**Stored items**

---

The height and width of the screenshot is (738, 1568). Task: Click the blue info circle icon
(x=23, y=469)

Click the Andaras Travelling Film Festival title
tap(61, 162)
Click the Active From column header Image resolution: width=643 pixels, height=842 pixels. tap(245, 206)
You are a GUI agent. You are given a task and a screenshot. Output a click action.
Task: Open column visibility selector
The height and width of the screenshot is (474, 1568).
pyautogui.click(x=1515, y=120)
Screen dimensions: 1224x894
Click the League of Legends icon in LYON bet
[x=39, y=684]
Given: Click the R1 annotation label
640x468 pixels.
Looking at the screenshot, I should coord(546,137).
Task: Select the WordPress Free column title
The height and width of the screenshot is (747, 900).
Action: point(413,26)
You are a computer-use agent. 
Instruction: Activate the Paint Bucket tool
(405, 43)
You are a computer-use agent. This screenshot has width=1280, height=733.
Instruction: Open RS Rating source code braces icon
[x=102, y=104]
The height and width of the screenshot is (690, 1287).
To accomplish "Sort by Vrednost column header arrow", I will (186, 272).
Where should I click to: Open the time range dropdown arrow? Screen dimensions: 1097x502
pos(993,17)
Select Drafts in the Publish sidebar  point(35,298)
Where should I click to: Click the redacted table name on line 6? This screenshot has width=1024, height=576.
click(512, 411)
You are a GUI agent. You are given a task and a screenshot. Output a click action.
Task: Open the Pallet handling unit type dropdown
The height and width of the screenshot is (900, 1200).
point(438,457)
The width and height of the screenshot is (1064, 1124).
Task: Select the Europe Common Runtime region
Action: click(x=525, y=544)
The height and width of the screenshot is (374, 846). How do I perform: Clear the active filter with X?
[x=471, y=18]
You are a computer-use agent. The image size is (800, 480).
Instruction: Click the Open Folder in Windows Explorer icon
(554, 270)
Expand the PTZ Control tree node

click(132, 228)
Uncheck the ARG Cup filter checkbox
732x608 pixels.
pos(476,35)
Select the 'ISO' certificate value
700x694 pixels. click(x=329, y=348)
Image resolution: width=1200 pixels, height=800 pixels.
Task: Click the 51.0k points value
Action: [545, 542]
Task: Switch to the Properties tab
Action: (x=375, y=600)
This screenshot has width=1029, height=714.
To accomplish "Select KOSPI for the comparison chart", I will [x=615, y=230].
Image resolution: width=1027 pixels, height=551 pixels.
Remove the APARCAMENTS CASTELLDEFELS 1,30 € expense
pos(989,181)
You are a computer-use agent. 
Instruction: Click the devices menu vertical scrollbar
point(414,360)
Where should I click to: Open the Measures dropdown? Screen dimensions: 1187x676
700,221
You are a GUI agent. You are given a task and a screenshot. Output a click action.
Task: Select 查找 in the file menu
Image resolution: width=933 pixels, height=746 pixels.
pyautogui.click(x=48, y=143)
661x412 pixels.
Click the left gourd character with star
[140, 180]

---

**DESCRIPTION OF THE TASK**
Which lines above hold the string "will"? Copy every one of them.

**SOLUTION FOR THIS TASK**
To accomplish "Sort by Vrednost column header arrow", I will (186, 272).
To accomplish "Select KOSPI for the comparison chart", I will [x=615, y=230].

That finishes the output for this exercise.